En el relato joaneo, Jesús, entrando en el templo, expulsa
no sólo a los vendedores -como narran los sinópticos-, sino también a corderos
y bueyes, declarando así ser él la verdadera víctima. Con su gesto cumple la
profecía de Zacarías: "En aquel día [el día de la revelación
definitiva]no habrá ya traficantes en el templo del Señor de los
ejércitos" (14,21). Jesús da cumplimiento a las Escrituras (v. 17) y
proclama a la vez su divinidad, con poder de resucitar: "Destruid
este templo y, en tres días, lo levantaré" (v. 19). La narración
llega aquí a su culmen: en contraposición con el templo antiguo y el antiguo
culto abandonados por Dios a causa de la infidelidad y las profanaciones (cf.
Ez 10,18ss), el cuerpo de Cristo resucitado se convertirá en el nuevo templo
(vv. 1-21) para un nuevo culto "en espíritu y en verdad" (cf.
4,23).
Jesús, penetra una vez más en nuestro corazón como en el santuario de tu Padre y Padre nuestro. Posa tu mirada en sus escondrijos más secretos, donde ocultamos nuestras mayores preocupaciones y los afanes más dolorosos, ésos que tantas veces nos roban serenidad y paz; ésos que tantas veces nos hacen vacilar en la fe y nos llevan a mirar a otro lado, lejos de ti. Ilumina, discierne, purifica y libéranos de los que no quisiéramos dejar, aunque nos esclavizan. Que este pobre corazón sea casa de alabanza, de canto y de súplica. Que se inunde de luz, que esté abierto a la escucha, que se enriquezca únicamente de ti para alabanza del Padre.

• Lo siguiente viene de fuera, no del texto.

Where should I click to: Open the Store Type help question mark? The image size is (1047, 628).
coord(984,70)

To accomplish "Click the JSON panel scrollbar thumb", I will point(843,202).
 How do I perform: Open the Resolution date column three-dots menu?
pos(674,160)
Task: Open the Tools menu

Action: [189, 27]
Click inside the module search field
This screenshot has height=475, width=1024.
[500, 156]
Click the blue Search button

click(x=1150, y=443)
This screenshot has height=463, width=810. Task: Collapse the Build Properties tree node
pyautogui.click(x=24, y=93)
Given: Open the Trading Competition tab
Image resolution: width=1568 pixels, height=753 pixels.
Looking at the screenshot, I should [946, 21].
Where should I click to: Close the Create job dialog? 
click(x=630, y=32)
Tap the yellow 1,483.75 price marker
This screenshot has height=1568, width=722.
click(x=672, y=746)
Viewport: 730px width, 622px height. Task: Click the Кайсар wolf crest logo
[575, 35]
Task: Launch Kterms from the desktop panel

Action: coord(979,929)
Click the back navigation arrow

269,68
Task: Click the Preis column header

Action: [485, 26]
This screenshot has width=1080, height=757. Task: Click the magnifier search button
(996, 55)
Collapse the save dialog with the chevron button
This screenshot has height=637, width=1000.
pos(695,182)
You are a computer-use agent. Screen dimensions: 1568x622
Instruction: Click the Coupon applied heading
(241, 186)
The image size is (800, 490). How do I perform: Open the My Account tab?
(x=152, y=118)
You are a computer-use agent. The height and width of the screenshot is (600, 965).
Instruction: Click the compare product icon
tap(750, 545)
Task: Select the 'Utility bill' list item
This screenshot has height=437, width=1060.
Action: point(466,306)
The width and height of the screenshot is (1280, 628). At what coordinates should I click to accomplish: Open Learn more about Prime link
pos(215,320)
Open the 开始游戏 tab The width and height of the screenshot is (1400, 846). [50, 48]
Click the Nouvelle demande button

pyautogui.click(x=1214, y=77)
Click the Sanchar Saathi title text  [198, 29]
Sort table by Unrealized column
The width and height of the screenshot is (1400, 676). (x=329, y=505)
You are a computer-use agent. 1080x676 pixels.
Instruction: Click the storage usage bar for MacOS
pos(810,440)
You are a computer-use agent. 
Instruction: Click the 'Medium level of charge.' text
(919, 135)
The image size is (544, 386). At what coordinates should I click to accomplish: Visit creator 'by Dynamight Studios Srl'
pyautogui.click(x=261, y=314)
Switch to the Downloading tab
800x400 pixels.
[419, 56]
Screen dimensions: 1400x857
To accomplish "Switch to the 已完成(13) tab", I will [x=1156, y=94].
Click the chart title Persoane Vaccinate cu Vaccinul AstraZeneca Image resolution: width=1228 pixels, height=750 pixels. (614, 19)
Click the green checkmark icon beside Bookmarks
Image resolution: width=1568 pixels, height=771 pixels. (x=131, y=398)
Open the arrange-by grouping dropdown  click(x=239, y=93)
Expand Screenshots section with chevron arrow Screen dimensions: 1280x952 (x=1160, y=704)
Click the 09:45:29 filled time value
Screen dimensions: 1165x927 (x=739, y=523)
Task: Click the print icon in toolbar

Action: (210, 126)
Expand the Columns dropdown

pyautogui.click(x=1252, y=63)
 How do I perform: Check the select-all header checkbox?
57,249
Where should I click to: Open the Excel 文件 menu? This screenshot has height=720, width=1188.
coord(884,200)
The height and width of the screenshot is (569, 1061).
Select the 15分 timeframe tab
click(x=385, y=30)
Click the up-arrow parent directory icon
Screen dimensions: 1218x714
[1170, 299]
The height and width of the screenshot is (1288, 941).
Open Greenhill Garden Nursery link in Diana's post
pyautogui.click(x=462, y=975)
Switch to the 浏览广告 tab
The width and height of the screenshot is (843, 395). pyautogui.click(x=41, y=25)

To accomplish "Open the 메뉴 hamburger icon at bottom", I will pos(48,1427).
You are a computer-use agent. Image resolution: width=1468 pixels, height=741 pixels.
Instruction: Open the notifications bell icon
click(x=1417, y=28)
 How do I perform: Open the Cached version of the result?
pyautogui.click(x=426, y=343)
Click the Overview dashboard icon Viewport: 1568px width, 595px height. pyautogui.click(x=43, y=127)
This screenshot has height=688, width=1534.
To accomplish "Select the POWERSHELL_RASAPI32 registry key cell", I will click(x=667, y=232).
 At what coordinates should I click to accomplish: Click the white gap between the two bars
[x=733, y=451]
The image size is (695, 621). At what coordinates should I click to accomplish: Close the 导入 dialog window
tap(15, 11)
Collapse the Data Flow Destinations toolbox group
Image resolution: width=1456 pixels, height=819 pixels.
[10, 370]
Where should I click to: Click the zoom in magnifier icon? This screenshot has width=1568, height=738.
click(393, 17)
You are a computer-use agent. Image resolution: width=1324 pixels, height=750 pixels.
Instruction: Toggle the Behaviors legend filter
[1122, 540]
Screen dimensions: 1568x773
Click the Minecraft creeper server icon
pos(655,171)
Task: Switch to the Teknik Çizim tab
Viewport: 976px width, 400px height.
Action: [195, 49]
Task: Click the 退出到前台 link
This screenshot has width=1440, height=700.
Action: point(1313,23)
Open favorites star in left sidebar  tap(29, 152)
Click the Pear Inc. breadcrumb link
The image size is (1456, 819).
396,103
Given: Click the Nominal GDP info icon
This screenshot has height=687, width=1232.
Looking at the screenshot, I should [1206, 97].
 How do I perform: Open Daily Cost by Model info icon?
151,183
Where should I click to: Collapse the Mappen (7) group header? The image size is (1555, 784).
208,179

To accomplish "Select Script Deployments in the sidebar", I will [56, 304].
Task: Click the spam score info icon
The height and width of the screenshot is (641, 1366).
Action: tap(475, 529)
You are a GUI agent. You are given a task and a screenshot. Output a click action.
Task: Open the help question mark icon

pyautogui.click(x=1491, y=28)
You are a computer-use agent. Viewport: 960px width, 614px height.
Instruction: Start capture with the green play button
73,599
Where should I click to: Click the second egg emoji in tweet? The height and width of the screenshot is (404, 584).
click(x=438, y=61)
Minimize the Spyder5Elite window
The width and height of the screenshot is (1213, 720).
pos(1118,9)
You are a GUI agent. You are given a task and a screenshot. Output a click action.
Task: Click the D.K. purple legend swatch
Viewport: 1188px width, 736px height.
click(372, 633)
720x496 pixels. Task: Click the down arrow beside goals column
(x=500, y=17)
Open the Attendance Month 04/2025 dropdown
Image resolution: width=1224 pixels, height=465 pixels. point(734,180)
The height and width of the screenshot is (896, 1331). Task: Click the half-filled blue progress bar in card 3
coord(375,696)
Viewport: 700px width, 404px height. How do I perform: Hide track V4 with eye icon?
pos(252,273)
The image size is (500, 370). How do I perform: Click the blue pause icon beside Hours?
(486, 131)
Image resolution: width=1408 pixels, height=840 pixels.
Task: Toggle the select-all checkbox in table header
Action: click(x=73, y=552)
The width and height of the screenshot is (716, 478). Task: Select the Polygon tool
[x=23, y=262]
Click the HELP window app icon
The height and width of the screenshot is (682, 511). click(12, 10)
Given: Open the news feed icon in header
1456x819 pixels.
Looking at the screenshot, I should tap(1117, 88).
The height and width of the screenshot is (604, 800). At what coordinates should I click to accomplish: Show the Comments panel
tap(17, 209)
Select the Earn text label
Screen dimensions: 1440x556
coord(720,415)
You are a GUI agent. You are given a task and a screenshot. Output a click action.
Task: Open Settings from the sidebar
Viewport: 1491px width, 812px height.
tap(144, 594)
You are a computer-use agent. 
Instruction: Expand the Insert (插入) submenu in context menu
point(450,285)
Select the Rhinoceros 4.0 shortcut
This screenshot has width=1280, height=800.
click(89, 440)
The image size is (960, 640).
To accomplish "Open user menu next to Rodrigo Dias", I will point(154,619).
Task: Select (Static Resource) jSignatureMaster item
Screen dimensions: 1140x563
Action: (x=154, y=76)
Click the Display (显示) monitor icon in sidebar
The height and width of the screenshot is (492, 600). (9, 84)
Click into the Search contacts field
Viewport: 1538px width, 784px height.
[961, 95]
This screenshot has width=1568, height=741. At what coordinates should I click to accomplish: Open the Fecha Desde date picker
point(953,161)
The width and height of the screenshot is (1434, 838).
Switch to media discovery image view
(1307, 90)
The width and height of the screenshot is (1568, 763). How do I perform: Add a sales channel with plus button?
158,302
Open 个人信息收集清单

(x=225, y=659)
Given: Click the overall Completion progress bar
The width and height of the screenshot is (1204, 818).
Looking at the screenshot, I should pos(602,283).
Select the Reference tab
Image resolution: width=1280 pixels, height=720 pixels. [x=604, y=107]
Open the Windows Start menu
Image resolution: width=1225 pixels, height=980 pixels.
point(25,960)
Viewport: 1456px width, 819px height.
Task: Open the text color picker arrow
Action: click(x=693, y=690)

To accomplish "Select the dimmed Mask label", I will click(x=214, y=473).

Visita, Jesús, nuestra comunidad y extirpa, en cuanto aparezca, cualquier asomo de envidia, de rivalidad, de enfrentamiento. Que tu presencia traiga mansedumbre, humildad, compasión; danos, sobre todo, la silenciosa capacidad de sacrificarnos unos por otros. Graba en el corazón de cada uno y en el rostro de todos las "diez palabras" que manifiestan el único amor.
La vida fraterna es la piedra de toque de la autenticidad de
nuestra escucha de la Palabra de Dios y de nuestra respuesta a su amor
eternamente fiel. Esta Palabra no es anónima; tiene un rostro inconfundible, el
rostro de Jesús de Nazaret, el Crucificado resucitado, aparecido primero a los
suyos y luego a Pablo en el camino de Damasco.
Para acogerla como nuestra sabiduría, se nos pide también a
nosotros, como en otro tiempo a los judíos y a los griegos, abandonar una
lógica puramente humana para seguir con fe el camino de la cruz. Y esto no sólo
una vez, únicamente en eventuales circunstancias extraordinarias, sino en cada
momento, en la vida cotidiana personal y familiar, comunitaria y social. Aquí
los tradicionales diez mandamientos, resumidos en el "Mandamiento
nuevo" consignado por Jesús a los suyos en la última cena, se
traducen en gestos y palabras-, pensamientos y sentimientos. No pretendamos que
Jesús nos dé otros "signos", porque no se nos darán, pues
no hay otro signo más elocuente que su amor por nosotros hasta aceptar la
muerte en cruz, hasta hacerse eucaristía en el altar.